In tests, researchers at Tsinghua's Institute of Nuclear and New Energy Technology have actually switched off all its safety systems a move that would be suicidal madness in an ordinary reactor and watched the reactor cool down on its own.
Such demonstrations can help to reassure critics of nuclear power, says Mr Wang.
“Currently in nuclear power stations around the world, it is very difficult to unify both safety and economy if you emphasise economy then there may be a certain loss of safety and if you emphasise safety then it may be a bit less economic,” he said.
“This technology embodies the two features together: safety and economy.”
Built-in safety also means HTGRs should be able to dispense with the hugely expensive containment buildings required by conventional reactors, allowing modular designs that could be built largely in factories and assembled on site.
Pebble bed reactors should also not need regular breaks for refuelling since the fuel spheres are constantly rotated through the core and can be easily individually replaced.
And by using inert helium gas heated to 700°C or more, HTGRs can generate electricity more efficiently than those that rely on cooler and corrosive water. It also makes them a potentially ideal source for the high-temperature process that can be used to produce hydrogen widely seen as the environmentally conscious fuel of the future.
There is no doubting the scale of China's need for more energy options as the country burns ever more coal and imported oil to feed its rapid economic growth.
Beijing is already planning to build the equivalent of 27 new conventional nuclear reactors over the next 15 years but even if that ambitious target is met, nuclear power is still expected to account for only 4-5 per cent of total capacity, up from 1.7 per cent now.

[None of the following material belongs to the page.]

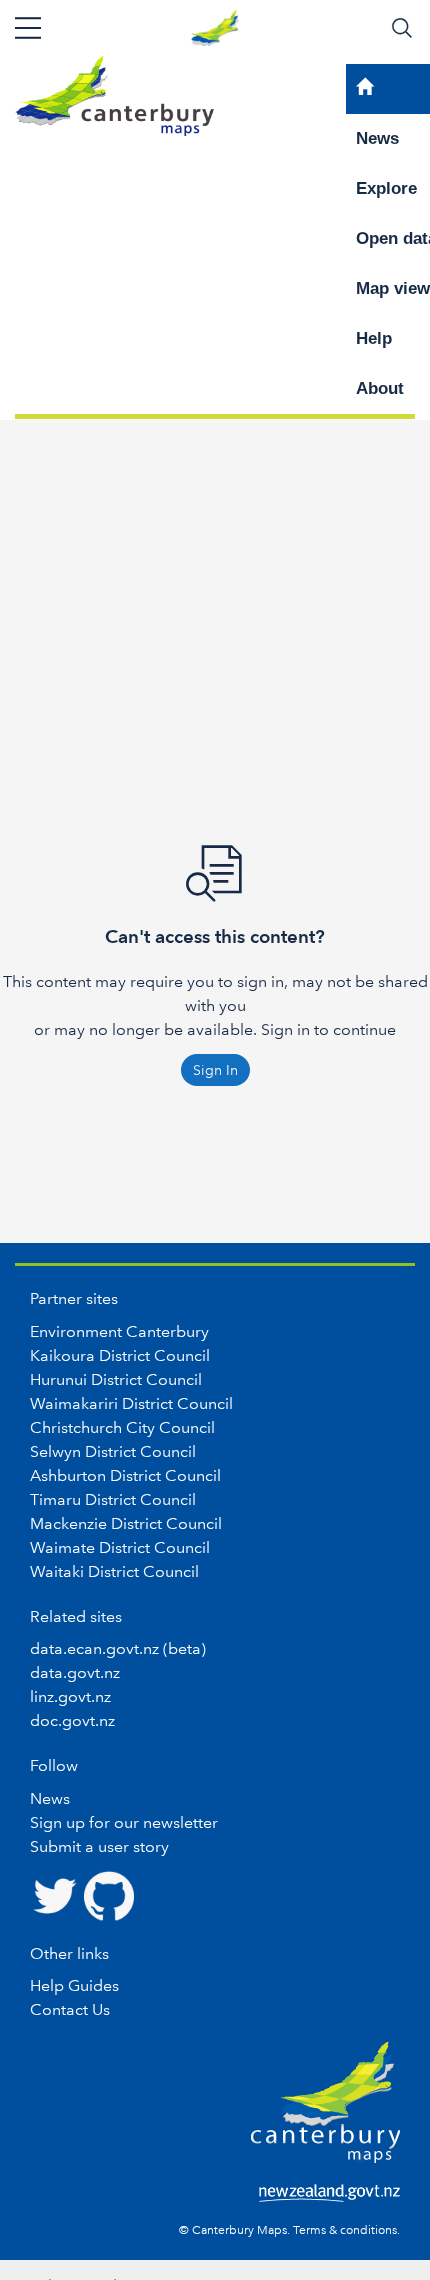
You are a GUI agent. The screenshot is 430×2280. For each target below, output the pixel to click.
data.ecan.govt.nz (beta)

Pebble beds also give Beijing the chance to be a world leader. Germany pioneered the approach, but shut its last prototype reactor in 1989. Meanwhile, progress on a planned South African reactor remains in doubt.
Backers of pebble bed HTGRs still face substantial hurdles, however. Scaling up Tsinghua's technology from under 10 MW to 195 MW is a considerable challenge. The initial cost of the Shandong plant will be around $1,500 (€1,170, £805) per kilowatt similar to that of a standard nuclear plant, since safety savings will rely on later regulatory approval.
Critics also say that safety cannot be assumed. Some warn that an accidental fire could cause deadly radioactive leaks. The lack of a containment vessel could make HTGRs a target for terrorist or military attack. And spent radioactive fuel spheres will still be hazardous for many generations.